▸ **Instructions for the task**:
Count the lines below that contain the word "PREM", and reply with that number alone.

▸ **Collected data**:
+===+

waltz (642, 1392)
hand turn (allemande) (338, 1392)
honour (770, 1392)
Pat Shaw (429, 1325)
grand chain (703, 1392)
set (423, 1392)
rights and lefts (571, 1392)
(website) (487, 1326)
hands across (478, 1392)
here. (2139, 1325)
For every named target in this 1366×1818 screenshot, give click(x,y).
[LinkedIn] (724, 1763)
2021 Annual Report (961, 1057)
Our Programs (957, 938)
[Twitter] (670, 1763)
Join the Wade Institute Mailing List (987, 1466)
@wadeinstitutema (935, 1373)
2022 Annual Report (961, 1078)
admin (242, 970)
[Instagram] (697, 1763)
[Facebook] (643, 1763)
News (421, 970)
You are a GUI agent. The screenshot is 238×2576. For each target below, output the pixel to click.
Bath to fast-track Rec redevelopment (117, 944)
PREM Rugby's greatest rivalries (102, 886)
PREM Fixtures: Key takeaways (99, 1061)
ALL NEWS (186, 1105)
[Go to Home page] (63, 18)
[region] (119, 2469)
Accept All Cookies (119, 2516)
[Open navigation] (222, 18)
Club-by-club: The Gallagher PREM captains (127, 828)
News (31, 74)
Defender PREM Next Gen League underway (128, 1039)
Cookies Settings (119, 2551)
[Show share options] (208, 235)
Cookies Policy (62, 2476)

+===+

▸ **Answer space**:
4